Thyroid Surgery Anatomy
Thyroid surgery is the most common endocrine operation. Four structures are at risk during every thyroid resection — knowing their anatomy, relations, and identification techniques is essential for safe surgery.
✦ The Mnemonic
"Really Elegant Protective Surgery"
RLN · EBSLN · Parathyroids · blood Supply — four structures at risk during thyroid surgery
Clinical Breakdown
The RLN is the most critical structure in thyroid surgery. On the left, it loops under the aortic arch; on the right, it loops under the right subclavian artery. Both ascend in the tracheo-oesophageal groove and enter the larynx posterior to the cricothyroid joint. Intraoperative nerve monitoring (IONM) is now standard practice.

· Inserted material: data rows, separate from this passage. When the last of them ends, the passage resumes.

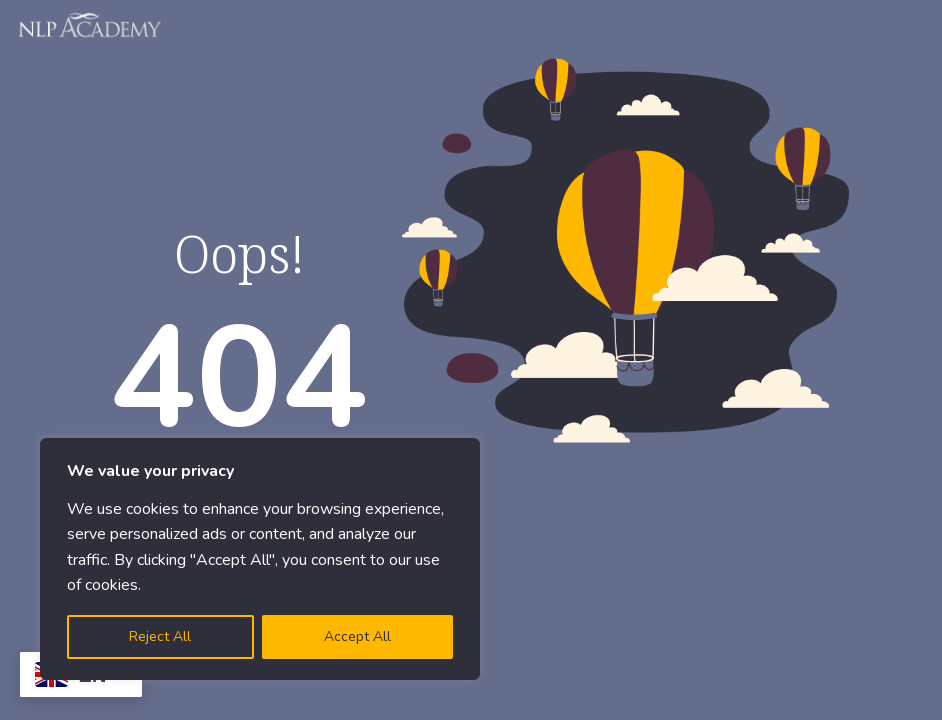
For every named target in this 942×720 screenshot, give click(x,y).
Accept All (357, 636)
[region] (260, 559)
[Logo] (91, 25)
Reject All (160, 636)
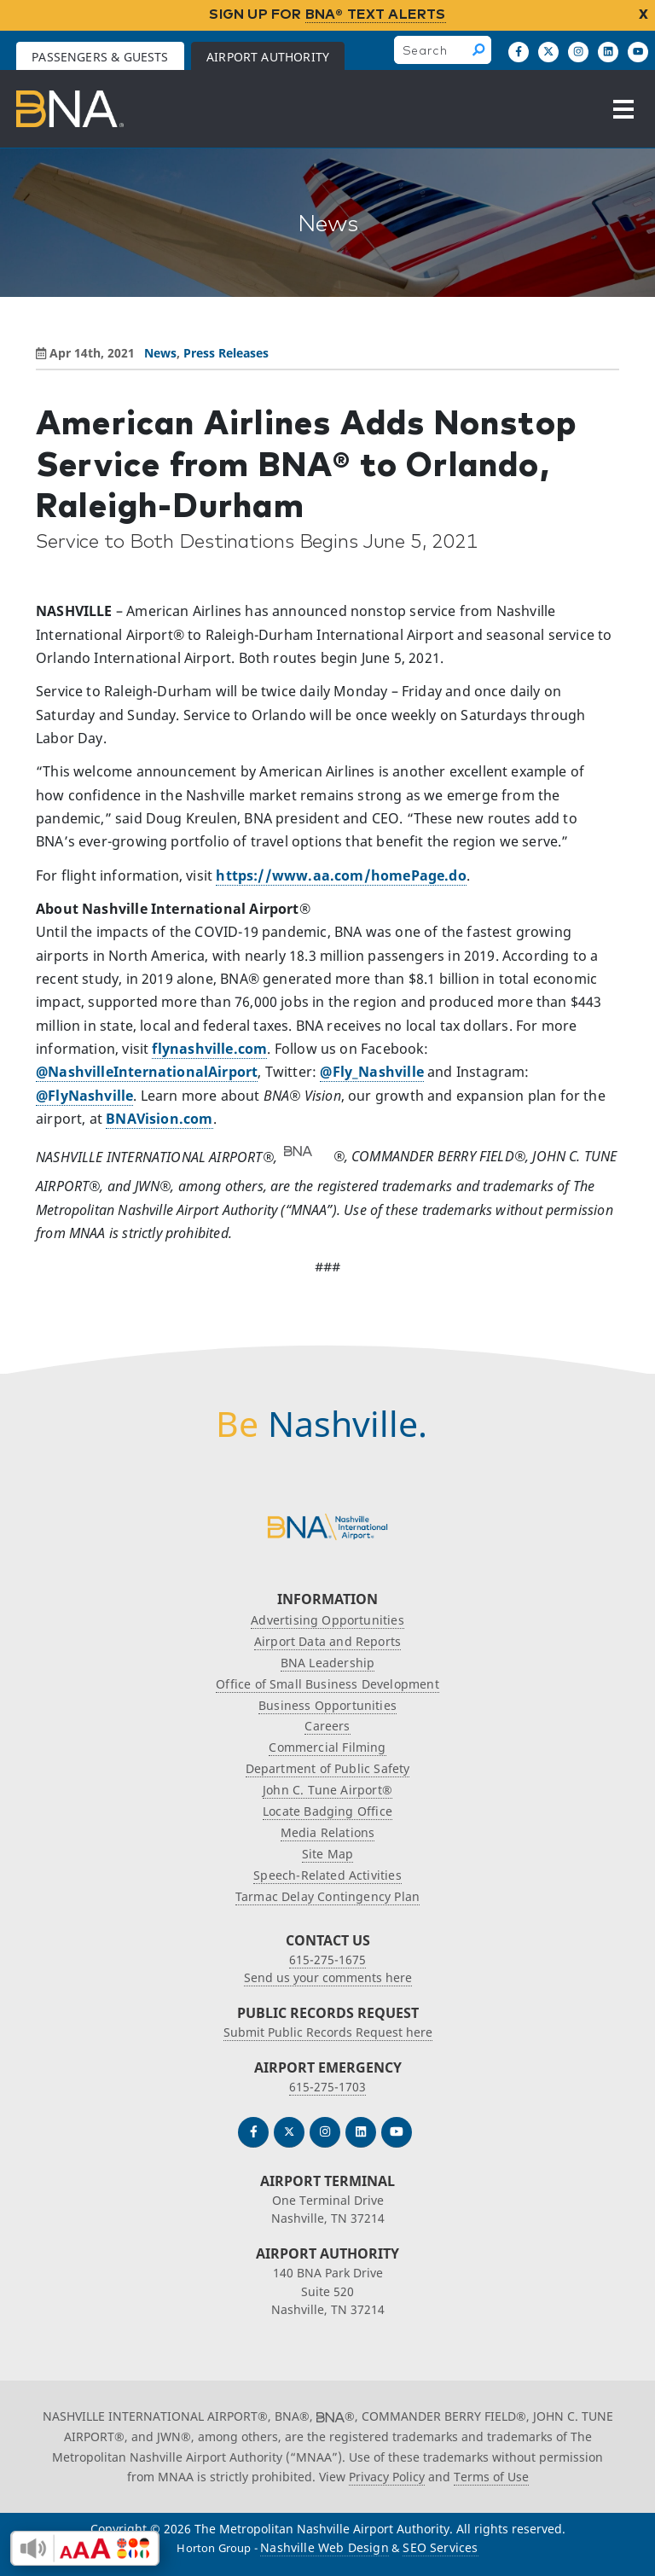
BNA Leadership (328, 1662)
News (160, 353)
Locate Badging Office (327, 1811)
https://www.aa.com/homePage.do (341, 875)
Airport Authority (267, 57)
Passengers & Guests (100, 57)
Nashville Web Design (324, 2547)
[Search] (479, 50)
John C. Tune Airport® (327, 1790)
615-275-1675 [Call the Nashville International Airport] (327, 1959)
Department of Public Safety (328, 1768)
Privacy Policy (387, 2476)
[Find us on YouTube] (638, 52)
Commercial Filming (327, 1747)
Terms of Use (491, 2476)
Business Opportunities (327, 1705)
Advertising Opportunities (327, 1620)
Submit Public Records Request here (327, 2032)
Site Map (327, 1854)
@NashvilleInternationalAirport (147, 1071)
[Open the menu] (623, 109)
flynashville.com (209, 1048)
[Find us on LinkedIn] (608, 52)
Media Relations (328, 1832)
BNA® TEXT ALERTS (375, 13)
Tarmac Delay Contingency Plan (327, 1896)
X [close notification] (643, 13)
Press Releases (226, 353)
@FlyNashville (84, 1095)
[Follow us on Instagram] (578, 52)
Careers (327, 1726)
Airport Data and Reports (327, 1641)
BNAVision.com (159, 1118)
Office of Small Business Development (327, 1684)
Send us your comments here (328, 1977)
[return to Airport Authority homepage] (70, 108)
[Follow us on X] (548, 52)
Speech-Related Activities (327, 1875)
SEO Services (440, 2547)
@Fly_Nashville (372, 1071)
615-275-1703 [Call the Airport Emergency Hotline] (327, 2087)
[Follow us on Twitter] (289, 2132)
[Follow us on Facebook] (518, 52)
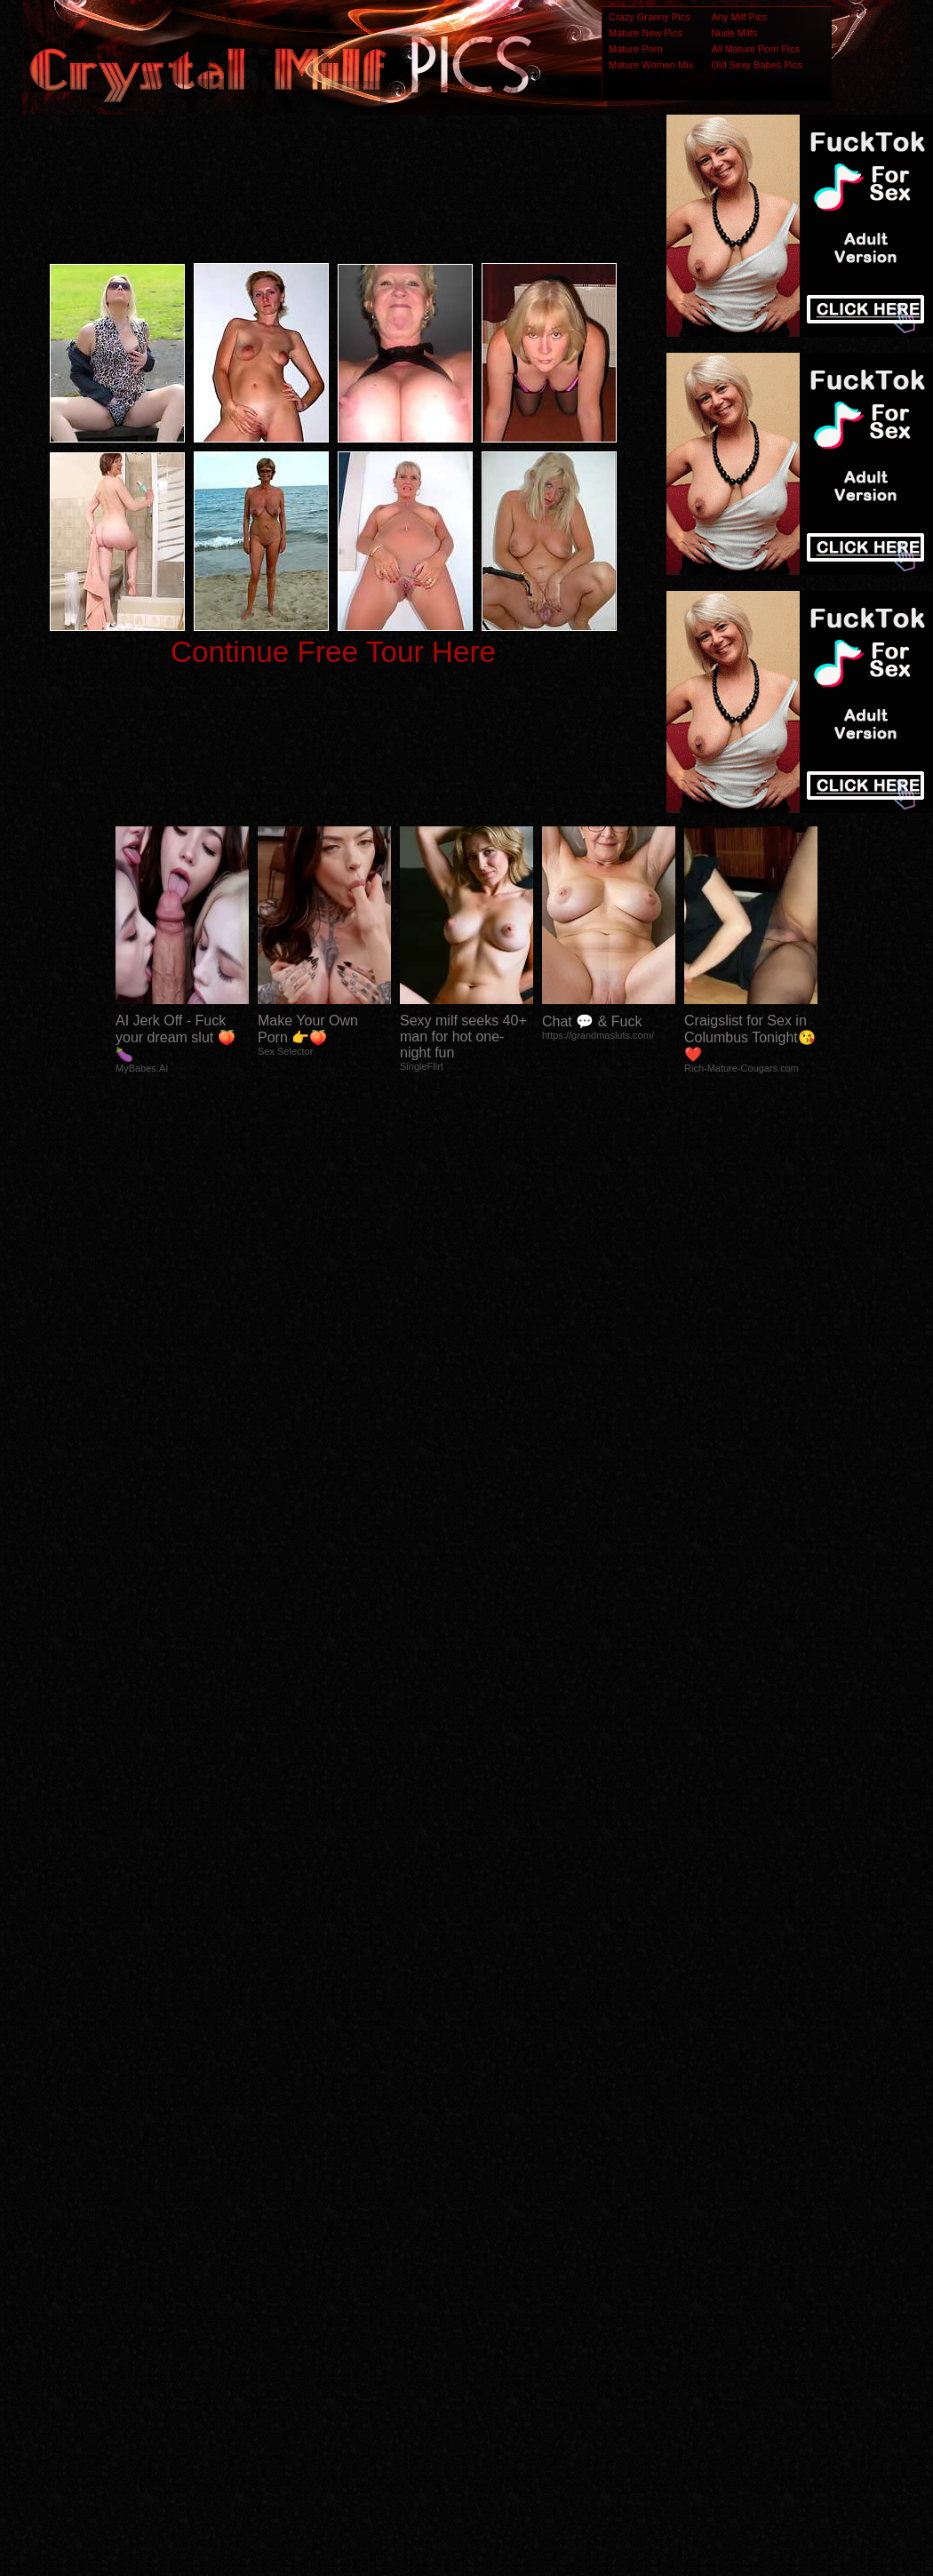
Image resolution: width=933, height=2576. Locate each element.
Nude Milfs (734, 33)
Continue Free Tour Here (333, 651)
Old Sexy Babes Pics (756, 65)
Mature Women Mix (651, 65)
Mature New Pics (645, 33)
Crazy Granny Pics (649, 17)
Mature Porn (636, 49)
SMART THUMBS (498, 2224)
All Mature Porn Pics (755, 49)
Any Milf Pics (739, 17)
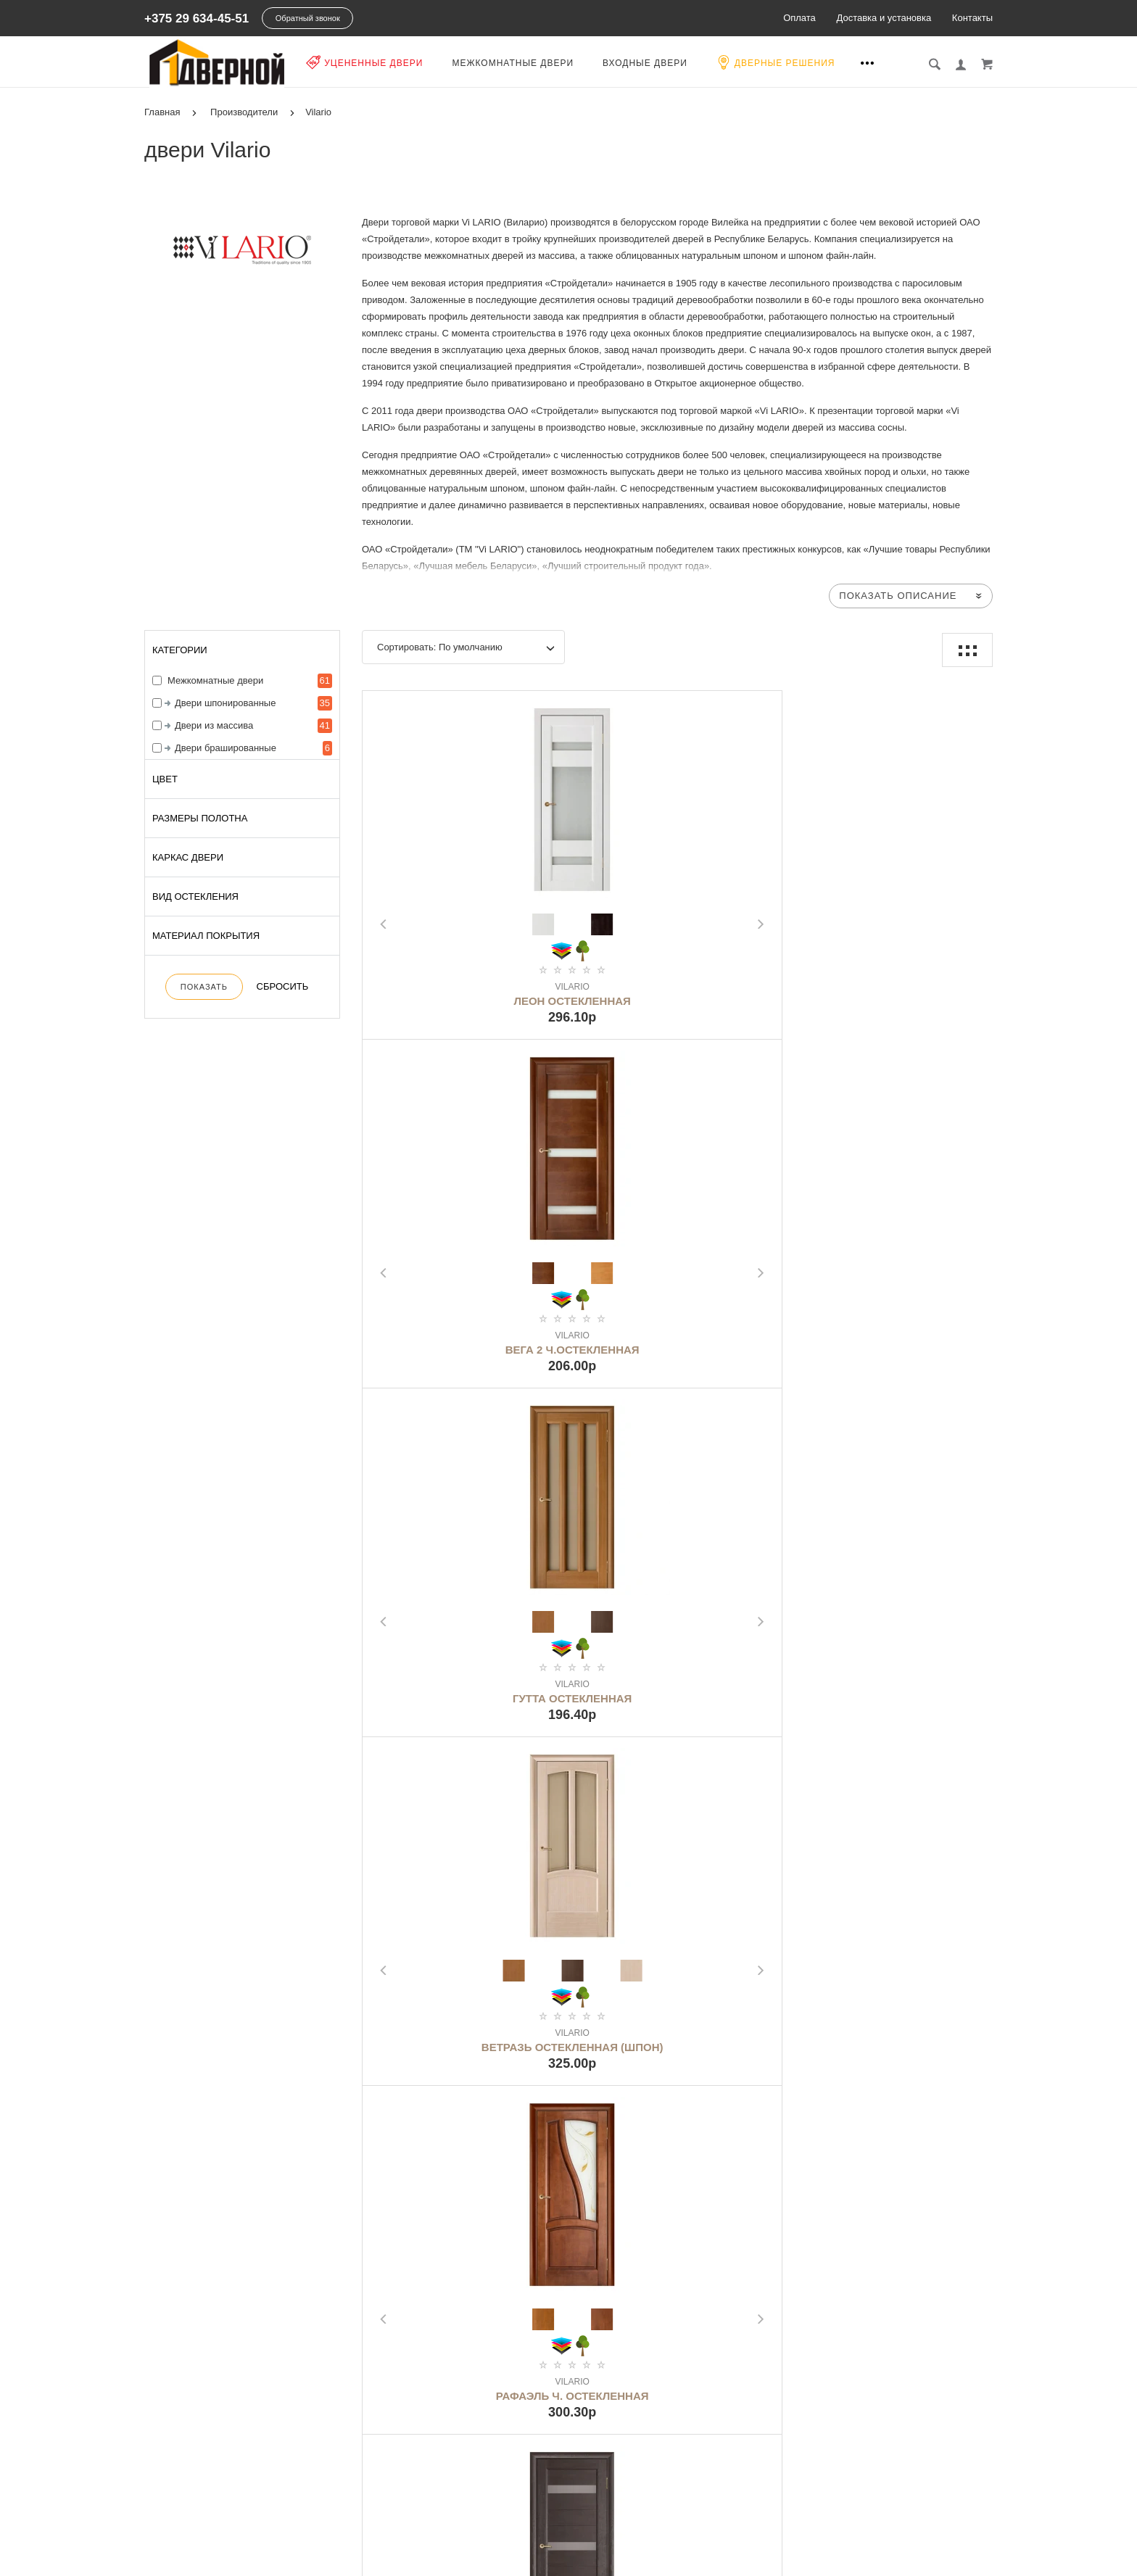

RLN injury: unilateral = hoarseness (voice change) + risk of aspiration. Bilateral = bilateral vocal cord adduction in the midline → stridor, respiratory distress, and potentially fatal airway obstruction requiring emergency tracheostomy.
Hypoparathyroidism post-thyroidectomy: transient (most cases — resolves within weeks as devascularised glands recover) or permanent (<2% in experienced hands). Presents with hypocalcaemia: perioral numbness, carpal-pedal spasm (Trousseau's sign), Chvostek's sign (facial twitching on percussion of facial nerve). Supplement with calcium + alfacalcidol (active vitamin D).
⭐ Clinical Pearl
Inferior parathyroids are the most surgically challenging — they arise from the 3rd pharyngeal pouch alongside the thymus, and their migration is highly variable (they can be anywhere from the jaw to the mediastinum). The superior parathyroids (4th pouch) are more constant — typically 1 cm above the inferior thyroid artery and posterior to the RLN.